El ahorro como objetivo
La dimensión más controvertida del caso surgió tras conocerse documentos internos del laboratorio correspondientes a 2023 y 2024. En ellos figuraban objetivos vinculados al control del gasto en reactivos y a la reducción de material desechado.
Según la documentación revelada, uno de los objetivos de la unidad era “no superar el presupuesto asignado para la Unidad en reactivos”. A nivel individual, también se valoraba positivamente “no tirar reactivos por pérdida de estabilidad”. El cumplimiento de estos objetivos influía en el cobro de complementos de productividad para trabajadores y responsables del servicio.
Los documentos reflejan además una reducción cercana al 30% en el objetivo de consumo de reactivos entre 2023 y 2024, pasando de más de 1,9 millones de euros a alrededor de 1,36 millones. Diversas fuentes sindicales interpretan ese descenso como una presión añadida para reducir gasto.
El SAS destina cientos de millones de euros anuales a incentivos ligados al rendimiento profesional. Según los datos publicados, un jefe de servicio podía percibir más de 14.000 euros anuales en productividad variable, mientras que los cargos directivos podrían alcanzar cantidades mucho más elevadas.
Las denuncias y la respuesta oficial
CSIF denunció inicialmente el caso ante la gerencia del hospital y posteriormente decidió acudir a la Fiscalía Provincial de Málaga al considerar insuficiente la investigación interna desarrollada por el centro.
El sindicato sostiene que la utilización de reactivos fuera de las condiciones marcadas por el fabricante podría haber comprometido la fiabilidad de miles de análisis clínicos. También afirma que existían instrucciones verbales y escritas para conservar material que debía desecharse.
Por su parte, el Servicio Andaluz de Salud ha negado las acusaciones y asegura que la investigación interna concluyó que la denuncia era “falsa”. El SAS también ha subrayado que no tiene constancia oficial de actuaciones judiciales más allá de las ya anunciadas públicamente.
Parte del personal del laboratorio ha defendido igualmente la profesionalidad del servicio y rechaza que existiera manipulación deliberada de resultados.
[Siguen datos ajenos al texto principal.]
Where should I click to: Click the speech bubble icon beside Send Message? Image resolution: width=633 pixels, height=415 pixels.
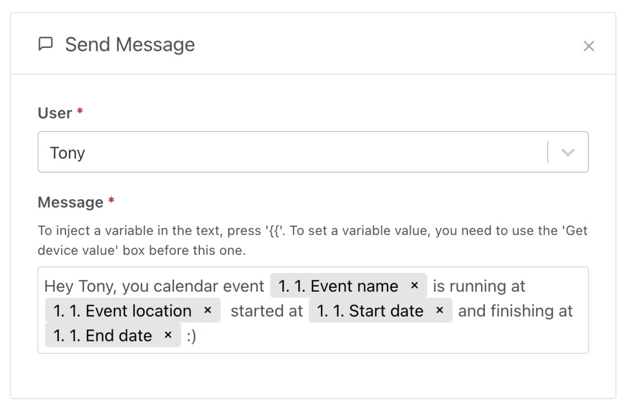point(46,44)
Algunos trabajadores sostienen que las incidencias técnicas forman parte de la actividad habitual de cualquier laboratorio y que existen protocolos de control para garantizar la seguridad del paciente.
Un episodio especialmente delicado
Uno de los testimonios recogidos por elDiario.es describe un episodio ocurrido en enero de 2025 relacionado con una menor ingresada por una posible intoxicación con paracetamol. Según la versión publicada, las técnicas del laboratorio encontraron varios reactivos ya caducados y la obtención del análisis se retrasó varias horas hasta localizar un reactivo válido.
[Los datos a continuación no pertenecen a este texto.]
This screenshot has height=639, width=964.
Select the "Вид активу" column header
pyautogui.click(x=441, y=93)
Aunque no existe constancia pública de daños clínicos concretos derivados de estas presuntas prácticas, el caso ha generado inquietud entre profesionales sanitarios y usuarios del sistema público de salud.
Un debate más amplio sobre la sanidad pública
La polémica también ha reabierto el debate sobre la gestión económica en la sanidad pública andaluza y sobre el sistema de incentivos ligado al ahorro presupuestario.
Sindicatos y organizaciones profesionales llevan años cuestionando que parte de la productividad del personal sanitario dependa de objetivos económicos. Sus críticos consideran que este modelo puede introducir presiones incompatibles con criterios exclusivamente asistenciales.
El SAS, sin embargo, defiende estos sistemas como herramientas para mejorar la eficiencia y racionalizar recursos en un contexto de elevada presión presupuestaria.
Mientras tanto, la investigación judicial anunciada por CSIF podría ser decisiva para aclarar si las prácticas denunciadas fueron hechos aislados, errores operativos o una dinámica estructural dentro del laboratorio del Hospital de La Axaquia.